- Required work: Pick out each line of the listing below that contains the string "Instruction", and copy those lines.

--- Begin Data supplied ---

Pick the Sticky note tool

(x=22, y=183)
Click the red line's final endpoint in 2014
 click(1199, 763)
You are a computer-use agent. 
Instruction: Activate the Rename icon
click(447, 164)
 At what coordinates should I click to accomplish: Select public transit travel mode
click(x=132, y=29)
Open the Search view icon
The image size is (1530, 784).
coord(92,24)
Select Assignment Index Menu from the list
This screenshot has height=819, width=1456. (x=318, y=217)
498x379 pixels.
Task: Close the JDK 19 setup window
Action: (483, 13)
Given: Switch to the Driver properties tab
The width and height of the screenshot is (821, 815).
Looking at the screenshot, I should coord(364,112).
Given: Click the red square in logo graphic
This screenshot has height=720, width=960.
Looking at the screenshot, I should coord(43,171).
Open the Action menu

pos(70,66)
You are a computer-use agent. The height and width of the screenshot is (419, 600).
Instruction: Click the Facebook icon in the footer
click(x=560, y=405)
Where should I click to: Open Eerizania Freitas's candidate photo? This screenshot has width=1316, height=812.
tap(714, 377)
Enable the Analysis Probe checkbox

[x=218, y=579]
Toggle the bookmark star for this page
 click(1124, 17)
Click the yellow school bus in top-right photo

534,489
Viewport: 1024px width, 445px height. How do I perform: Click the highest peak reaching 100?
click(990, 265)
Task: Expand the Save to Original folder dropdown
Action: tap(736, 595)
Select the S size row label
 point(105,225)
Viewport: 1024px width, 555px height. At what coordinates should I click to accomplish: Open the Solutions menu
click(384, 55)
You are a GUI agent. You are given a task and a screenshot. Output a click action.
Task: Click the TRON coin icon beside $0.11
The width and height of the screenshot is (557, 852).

--- End Data supplied ---

- Result of this exercise:
Instruction: Activate the Rename icon
Instruction: Click the Facebook icon in the footer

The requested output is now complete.